It has been awhile.
Truthfully, I haven't missed blogging very much. I'm not sure that I have had the time to miss it. Sometimes I have a thought that I know I want to write down, and I don't, and I think of this space, but that's really it.
Not so long ago, I was truly overloaded with my thesis work. When I finally finished, the relief barely set in before it was time for graduation. (I have my MFA, hurray!) After graduation, it was time for my first solo art show. And after that, I moved my art-making things into a new studio and darkroom with my grad school colleague Steve. And after that, the new school year started, and I found myself teaching two college classes and an elementary school class, rushing to my studio to make my own work on my days off and fitting in the fun things I love to do, after two years of being bogged down by grad school (hello, figure skating, so nice to see you in my life regularly again). And now, it's Thanksgiving break (woohoo!) and I'm in serious job application mode, looking to transform my professional life from lowly adjunct to full time professor (dreaming big here) or at least something full time. In my field.
I'm thinking of ways I might use this space now, or contemplating starting a new blog. I need somewhere anonymous to write about my job search (proper nouns left out, of course). Mostly I just need to process the negative feelings, the ones that hit me every day saying, "You could have chosen something SO much more practical! What have you done! Everyone wants these jobs, and there are so few of them!

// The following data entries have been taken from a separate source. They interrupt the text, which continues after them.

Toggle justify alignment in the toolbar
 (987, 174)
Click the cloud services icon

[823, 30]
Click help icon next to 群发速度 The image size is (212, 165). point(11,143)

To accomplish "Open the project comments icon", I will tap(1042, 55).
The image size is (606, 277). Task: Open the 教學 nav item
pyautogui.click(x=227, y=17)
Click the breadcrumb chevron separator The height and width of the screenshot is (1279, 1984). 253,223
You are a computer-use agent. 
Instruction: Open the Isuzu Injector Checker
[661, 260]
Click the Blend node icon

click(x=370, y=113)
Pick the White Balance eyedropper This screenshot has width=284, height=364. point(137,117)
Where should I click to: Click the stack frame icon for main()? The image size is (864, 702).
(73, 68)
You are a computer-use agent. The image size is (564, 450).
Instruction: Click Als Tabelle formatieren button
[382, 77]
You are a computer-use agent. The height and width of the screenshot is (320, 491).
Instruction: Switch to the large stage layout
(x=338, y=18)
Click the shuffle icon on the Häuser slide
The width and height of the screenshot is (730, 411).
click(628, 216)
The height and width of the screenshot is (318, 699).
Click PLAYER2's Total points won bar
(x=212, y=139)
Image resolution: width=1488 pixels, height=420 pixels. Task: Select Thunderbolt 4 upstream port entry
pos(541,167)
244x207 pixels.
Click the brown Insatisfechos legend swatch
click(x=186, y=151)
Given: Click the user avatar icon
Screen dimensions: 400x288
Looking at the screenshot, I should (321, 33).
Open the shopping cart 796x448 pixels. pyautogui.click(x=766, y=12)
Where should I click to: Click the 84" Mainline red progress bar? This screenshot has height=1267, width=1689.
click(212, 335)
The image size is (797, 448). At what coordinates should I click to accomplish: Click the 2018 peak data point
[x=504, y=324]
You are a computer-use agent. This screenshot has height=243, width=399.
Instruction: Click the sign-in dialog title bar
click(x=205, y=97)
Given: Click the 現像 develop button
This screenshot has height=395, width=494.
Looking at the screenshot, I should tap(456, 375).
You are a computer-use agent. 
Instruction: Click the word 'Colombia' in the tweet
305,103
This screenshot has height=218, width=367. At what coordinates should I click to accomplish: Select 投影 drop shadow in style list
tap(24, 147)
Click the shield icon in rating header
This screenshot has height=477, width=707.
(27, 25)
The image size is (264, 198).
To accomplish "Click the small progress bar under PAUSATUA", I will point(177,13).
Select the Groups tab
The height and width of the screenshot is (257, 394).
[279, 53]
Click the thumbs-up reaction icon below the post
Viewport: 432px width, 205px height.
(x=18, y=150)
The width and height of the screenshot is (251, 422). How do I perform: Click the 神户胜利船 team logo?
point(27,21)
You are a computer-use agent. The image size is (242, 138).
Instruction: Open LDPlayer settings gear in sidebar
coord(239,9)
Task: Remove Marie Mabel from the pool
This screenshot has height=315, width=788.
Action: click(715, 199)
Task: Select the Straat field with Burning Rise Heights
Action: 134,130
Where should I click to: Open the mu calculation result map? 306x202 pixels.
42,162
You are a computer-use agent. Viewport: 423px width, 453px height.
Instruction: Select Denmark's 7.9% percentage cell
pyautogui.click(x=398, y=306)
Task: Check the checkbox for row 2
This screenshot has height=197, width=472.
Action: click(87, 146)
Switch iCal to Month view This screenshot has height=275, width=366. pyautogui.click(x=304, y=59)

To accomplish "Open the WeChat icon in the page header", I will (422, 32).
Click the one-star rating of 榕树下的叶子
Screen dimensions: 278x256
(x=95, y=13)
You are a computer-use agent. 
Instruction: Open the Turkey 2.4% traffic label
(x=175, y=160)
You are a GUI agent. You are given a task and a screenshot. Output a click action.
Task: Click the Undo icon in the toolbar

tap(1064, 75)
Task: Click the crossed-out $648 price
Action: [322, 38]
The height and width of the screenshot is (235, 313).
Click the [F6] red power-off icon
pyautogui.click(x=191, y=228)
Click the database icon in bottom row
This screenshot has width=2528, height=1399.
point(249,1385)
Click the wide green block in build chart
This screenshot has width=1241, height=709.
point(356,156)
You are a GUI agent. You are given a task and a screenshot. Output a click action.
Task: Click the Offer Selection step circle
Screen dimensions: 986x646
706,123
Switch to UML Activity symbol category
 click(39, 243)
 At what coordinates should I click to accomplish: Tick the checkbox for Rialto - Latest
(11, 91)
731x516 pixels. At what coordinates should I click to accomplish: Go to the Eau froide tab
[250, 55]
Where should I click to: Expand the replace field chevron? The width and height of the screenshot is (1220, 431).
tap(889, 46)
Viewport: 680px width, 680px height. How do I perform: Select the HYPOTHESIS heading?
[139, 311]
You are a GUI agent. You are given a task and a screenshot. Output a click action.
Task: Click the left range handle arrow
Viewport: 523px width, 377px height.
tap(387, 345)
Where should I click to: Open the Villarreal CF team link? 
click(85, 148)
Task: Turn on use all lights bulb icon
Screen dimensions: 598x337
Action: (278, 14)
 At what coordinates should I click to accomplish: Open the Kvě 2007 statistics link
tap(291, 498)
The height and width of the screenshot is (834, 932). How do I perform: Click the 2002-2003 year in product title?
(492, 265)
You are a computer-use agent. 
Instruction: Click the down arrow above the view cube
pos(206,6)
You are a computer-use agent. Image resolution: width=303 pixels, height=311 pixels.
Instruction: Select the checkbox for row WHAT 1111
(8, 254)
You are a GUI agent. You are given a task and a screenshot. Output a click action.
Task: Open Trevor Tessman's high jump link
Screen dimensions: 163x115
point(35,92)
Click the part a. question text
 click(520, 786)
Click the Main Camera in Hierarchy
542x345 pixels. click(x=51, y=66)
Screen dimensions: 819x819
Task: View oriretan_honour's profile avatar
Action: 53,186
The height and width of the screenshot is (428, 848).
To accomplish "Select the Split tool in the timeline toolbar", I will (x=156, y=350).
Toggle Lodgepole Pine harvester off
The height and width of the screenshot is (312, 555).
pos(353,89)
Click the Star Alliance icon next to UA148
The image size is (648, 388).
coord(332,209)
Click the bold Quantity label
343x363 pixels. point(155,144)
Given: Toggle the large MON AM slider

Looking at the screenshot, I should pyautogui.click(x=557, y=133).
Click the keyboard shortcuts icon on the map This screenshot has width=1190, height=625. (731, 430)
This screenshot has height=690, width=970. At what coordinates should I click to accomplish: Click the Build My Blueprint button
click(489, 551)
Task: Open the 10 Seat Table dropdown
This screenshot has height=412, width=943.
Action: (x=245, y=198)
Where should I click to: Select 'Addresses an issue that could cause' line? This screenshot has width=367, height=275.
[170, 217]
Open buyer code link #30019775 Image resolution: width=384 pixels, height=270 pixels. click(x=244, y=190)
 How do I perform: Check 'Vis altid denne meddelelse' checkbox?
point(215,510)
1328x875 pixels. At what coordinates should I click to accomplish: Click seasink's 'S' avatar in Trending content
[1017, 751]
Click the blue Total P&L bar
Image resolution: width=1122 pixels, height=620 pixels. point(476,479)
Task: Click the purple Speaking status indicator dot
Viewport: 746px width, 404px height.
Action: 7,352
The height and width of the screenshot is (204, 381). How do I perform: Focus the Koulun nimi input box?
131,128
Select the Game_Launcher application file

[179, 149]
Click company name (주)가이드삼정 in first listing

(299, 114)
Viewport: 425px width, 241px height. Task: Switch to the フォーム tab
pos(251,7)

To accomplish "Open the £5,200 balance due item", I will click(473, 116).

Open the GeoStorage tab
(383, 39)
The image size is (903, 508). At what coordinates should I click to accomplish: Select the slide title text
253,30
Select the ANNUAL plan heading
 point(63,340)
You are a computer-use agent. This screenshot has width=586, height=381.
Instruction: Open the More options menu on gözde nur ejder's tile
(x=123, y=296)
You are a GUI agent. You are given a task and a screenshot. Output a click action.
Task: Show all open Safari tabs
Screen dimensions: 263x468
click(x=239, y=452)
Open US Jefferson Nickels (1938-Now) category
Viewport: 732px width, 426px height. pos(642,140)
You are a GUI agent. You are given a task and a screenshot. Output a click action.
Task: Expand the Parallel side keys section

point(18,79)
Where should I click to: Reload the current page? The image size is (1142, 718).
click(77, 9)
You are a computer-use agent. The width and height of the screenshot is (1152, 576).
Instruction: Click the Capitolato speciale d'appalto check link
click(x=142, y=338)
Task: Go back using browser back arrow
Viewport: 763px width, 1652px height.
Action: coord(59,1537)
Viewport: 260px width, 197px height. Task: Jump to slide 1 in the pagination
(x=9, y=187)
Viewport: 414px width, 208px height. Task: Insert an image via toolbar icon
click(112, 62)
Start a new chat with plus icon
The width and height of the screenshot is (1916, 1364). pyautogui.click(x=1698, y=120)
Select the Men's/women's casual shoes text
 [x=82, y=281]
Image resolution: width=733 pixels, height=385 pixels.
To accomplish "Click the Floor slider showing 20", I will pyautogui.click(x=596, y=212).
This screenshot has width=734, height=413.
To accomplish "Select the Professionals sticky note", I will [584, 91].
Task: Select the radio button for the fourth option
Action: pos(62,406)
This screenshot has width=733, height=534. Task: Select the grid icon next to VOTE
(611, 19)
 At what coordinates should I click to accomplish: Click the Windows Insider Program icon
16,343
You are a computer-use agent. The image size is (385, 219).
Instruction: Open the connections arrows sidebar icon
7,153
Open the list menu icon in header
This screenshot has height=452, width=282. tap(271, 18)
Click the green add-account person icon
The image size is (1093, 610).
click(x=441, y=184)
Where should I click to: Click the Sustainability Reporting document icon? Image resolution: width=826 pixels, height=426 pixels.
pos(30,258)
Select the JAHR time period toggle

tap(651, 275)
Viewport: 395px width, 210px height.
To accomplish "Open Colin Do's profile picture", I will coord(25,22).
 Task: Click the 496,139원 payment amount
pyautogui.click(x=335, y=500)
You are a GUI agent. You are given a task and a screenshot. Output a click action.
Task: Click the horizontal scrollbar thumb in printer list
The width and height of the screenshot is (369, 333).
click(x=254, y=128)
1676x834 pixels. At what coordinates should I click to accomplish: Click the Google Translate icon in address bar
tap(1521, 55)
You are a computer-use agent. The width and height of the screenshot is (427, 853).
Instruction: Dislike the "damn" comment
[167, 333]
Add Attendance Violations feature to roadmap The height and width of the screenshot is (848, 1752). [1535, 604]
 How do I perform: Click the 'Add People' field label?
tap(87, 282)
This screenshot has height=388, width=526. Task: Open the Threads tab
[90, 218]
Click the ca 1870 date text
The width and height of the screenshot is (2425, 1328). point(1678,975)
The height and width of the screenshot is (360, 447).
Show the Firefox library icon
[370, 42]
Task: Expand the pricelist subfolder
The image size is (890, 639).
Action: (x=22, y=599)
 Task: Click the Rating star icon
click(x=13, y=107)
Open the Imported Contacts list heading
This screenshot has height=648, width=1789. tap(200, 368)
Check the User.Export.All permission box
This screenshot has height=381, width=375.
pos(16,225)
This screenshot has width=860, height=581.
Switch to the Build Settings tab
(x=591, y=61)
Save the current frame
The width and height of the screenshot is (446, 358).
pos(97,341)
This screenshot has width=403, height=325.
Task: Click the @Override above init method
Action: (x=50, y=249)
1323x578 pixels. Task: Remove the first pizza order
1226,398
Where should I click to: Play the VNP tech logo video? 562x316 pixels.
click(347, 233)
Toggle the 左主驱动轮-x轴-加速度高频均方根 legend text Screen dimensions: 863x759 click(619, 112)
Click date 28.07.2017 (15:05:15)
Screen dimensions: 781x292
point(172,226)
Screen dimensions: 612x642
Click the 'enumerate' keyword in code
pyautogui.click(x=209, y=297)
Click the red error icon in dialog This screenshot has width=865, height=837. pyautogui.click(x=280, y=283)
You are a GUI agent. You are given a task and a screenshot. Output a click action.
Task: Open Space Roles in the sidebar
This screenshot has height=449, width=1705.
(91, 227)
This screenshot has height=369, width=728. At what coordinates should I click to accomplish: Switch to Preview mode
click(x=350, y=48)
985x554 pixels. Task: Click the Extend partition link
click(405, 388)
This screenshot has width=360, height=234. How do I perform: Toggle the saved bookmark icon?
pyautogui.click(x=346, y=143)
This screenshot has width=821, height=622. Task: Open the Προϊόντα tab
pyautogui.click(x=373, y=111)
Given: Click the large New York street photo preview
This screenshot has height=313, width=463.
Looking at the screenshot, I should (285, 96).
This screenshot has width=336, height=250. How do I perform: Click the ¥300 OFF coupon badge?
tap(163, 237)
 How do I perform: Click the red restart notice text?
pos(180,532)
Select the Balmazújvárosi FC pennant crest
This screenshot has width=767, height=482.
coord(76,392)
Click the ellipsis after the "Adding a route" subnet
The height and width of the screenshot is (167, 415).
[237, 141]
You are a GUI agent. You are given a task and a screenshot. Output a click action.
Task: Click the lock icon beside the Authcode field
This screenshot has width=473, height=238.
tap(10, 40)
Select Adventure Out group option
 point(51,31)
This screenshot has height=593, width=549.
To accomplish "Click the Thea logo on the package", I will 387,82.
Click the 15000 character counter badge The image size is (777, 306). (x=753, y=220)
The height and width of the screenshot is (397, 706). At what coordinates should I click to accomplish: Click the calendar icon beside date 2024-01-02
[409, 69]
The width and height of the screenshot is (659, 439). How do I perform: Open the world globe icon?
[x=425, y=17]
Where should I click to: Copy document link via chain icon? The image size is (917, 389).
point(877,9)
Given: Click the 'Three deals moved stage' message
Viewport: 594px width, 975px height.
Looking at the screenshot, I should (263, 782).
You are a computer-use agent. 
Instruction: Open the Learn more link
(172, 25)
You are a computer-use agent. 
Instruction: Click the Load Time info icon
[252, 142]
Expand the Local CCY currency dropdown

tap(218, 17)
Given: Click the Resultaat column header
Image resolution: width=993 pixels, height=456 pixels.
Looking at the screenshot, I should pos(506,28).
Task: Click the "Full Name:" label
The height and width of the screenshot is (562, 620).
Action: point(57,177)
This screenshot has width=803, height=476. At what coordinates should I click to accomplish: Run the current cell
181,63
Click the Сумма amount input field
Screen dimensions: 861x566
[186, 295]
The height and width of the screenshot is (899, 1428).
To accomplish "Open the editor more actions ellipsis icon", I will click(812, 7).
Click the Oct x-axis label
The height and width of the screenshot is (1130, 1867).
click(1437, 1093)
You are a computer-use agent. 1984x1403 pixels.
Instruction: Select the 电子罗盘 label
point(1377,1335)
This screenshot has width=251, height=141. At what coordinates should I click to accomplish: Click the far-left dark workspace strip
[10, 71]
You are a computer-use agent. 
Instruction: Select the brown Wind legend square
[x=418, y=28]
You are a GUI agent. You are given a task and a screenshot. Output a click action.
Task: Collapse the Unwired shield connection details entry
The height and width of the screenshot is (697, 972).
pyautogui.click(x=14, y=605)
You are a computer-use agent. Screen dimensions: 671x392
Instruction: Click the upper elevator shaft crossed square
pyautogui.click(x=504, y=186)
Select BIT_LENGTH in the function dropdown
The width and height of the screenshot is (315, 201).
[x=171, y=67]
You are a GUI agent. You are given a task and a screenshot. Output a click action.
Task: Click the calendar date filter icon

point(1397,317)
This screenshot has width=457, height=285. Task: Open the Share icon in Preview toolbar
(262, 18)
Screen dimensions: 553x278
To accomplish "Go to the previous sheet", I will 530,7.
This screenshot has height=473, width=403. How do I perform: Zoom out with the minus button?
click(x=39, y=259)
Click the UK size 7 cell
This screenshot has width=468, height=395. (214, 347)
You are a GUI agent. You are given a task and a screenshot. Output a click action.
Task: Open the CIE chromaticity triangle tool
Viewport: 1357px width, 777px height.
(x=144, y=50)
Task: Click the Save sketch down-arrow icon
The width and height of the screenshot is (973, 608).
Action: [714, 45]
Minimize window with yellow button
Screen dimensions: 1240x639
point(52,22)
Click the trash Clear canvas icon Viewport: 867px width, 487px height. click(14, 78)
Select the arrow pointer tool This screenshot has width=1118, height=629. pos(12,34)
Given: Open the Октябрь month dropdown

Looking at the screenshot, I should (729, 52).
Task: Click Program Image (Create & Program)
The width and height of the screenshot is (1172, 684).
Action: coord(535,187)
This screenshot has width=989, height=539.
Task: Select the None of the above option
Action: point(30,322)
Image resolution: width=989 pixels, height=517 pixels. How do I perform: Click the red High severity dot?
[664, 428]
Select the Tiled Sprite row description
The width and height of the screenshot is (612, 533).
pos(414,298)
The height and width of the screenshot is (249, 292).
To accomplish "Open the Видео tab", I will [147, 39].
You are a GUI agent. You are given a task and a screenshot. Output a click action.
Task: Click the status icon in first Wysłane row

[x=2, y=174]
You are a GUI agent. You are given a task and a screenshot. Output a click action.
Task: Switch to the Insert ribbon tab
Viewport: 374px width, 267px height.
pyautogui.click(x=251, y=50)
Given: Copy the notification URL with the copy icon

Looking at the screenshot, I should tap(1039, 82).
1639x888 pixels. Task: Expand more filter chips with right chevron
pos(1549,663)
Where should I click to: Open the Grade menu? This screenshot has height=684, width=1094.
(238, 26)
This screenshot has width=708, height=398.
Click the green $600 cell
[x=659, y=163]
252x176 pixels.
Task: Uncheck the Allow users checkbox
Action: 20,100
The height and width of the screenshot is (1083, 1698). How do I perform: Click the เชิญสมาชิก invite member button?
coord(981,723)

You're only a few months out of grad school, why will anyone choose you?" They are met with positive ones that say, "If you really set your mind to this, and don't give up, eventually you'll get there! Don't sweat it! What's a few years in the grand scheme of your life?"
I used to have a wonderful art history professor who would say a line like that. She would say, "What's a few dollars in the grand scheme of your life?" She would say it in reference to travel, or going to see something you really want to see at a museum, or other cultural things. Basically anything you want to do that's meaningful to you, when a few dollars is going to stop you for some silly reason. "What's a few dollars in the grand scheme of your life?" You won't look back and be glad that you're $5, $20, $50 richer. You'll regret not having the experience.
It's the same way for me right now. What's a few more years in the grand scheme of my life? If you asked me my first year of college if I'd have an awesome career job by the time I turned 26, I would have been absolutely, ecstatically positive. Of course I'd have the job I wanted! I'm smart, dedicated, I work hard, I pursue my goals until I reach them. Of course I wouldn't be sitting on my futon (I'd be sitting on a couch, duh), holding my breath and constantly wondering if I'll get enough classes to teach next semester to get by without getting a second job, holding my breath even harder wondering if I'll be hired somewhere full-time for fall. Of course I wouldn't. I would just have an awesome job, doing something I love, and that would be that.
I was very idealistic at age 18. And what I realize now is that it's just not always that easy to do something you love. It doesn't mean you're a failure, to see others you went to school with in other fields buying lovely houses and traveling and having awesome careers already. It means that you picked something that's harder to break in to, and you're just gonna have to suck it up and try a little harder, just a little longer than the next person who is trying equally as hard. You're gonna have to keep on making art, no matter what, keep expanding your portfolio, applying for shows, going to conferences, talking about art, being immersed in art, teaching art until it works out. Not because you send out a hundred applications and hope, just hope, that someone takes a chance on you. No. Because you send out those applications knowing that there is not one word that could be edited better in all your cover letters, your CV is perfectly formatted and without a single typo, your references are glowing, and knowing those schools could really use your expertise as a researcher and as an educator. So at least I know, if I don't get the job I want yet (because I will keep trying until I do) it is not because I did not do everything right. I will not halfway do this thing. I am determined.